** BEGIN DATA FOR THE TASK **

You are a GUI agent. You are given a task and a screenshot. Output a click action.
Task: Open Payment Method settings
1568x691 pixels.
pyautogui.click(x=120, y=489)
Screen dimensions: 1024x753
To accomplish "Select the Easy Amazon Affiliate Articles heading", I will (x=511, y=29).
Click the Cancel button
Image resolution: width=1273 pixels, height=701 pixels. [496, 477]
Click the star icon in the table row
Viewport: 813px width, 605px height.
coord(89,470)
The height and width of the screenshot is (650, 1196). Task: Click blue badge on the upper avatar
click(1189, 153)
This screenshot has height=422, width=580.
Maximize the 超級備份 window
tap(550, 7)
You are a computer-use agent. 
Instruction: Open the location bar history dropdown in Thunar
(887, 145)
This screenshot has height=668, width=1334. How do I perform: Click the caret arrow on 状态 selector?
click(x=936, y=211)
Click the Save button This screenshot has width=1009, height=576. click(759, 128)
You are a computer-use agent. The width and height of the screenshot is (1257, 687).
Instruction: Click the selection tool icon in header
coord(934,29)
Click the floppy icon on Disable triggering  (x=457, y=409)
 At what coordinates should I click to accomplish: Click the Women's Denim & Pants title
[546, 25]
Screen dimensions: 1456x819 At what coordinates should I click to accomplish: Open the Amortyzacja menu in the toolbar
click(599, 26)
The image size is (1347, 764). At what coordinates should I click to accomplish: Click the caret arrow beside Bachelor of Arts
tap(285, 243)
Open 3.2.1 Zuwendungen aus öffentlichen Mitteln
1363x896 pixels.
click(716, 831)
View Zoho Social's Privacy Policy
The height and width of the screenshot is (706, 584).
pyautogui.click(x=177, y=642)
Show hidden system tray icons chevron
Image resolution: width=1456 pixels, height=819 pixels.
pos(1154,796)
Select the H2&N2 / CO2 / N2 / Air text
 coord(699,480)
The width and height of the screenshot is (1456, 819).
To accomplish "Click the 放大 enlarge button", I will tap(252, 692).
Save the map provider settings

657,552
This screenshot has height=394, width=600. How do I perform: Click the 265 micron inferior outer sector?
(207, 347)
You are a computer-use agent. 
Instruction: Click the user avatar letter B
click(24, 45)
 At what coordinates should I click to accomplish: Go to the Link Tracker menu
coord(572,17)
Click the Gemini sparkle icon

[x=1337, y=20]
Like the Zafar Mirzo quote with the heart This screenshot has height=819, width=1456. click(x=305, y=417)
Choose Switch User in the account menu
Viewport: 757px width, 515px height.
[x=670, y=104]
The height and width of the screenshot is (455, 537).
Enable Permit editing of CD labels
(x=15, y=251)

** END DATA FOR THE TASK **

THE EXERCISE
Please rewrite everything from the line containing "This screenshot has height=668, width=1334." down to the end of the material, replacing "caret arrow" with "dropdown arrow" and leaving all else unchanged.

EXPECTED OUTPUT
This screenshot has height=668, width=1334. How do I perform: Click the dropdown arrow on 状态 selector?
click(x=936, y=211)
Click the Save button This screenshot has width=1009, height=576. click(759, 128)
You are a computer-use agent. The width and height of the screenshot is (1257, 687).
Instruction: Click the selection tool icon in header
coord(934,29)
Click the floppy icon on Disable triggering  (x=457, y=409)
 At what coordinates should I click to accomplish: Click the Women's Denim & Pants title
[546, 25]
Screen dimensions: 1456x819 At what coordinates should I click to accomplish: Open the Amortyzacja menu in the toolbar
click(599, 26)
The image size is (1347, 764). At what coordinates should I click to accomplish: Click the dropdown arrow beside Bachelor of Arts
tap(285, 243)
Open 3.2.1 Zuwendungen aus öffentlichen Mitteln
1363x896 pixels.
click(716, 831)
View Zoho Social's Privacy Policy
The height and width of the screenshot is (706, 584).
pyautogui.click(x=177, y=642)
Show hidden system tray icons chevron
Image resolution: width=1456 pixels, height=819 pixels.
pos(1154,796)
Select the H2&N2 / CO2 / N2 / Air text
 coord(699,480)
The width and height of the screenshot is (1456, 819).
To accomplish "Click the 放大 enlarge button", I will tap(252, 692).
Save the map provider settings

657,552
This screenshot has height=394, width=600. How do I perform: Click the 265 micron inferior outer sector?
(207, 347)
You are a computer-use agent. 
Instruction: Click the user avatar letter B
click(24, 45)
 At what coordinates should I click to accomplish: Go to the Link Tracker menu
coord(572,17)
Click the Gemini sparkle icon

[x=1337, y=20]
Like the Zafar Mirzo quote with the heart This screenshot has height=819, width=1456. click(x=305, y=417)
Choose Switch User in the account menu
Viewport: 757px width, 515px height.
[x=670, y=104]
The height and width of the screenshot is (455, 537).
Enable Permit editing of CD labels
(x=15, y=251)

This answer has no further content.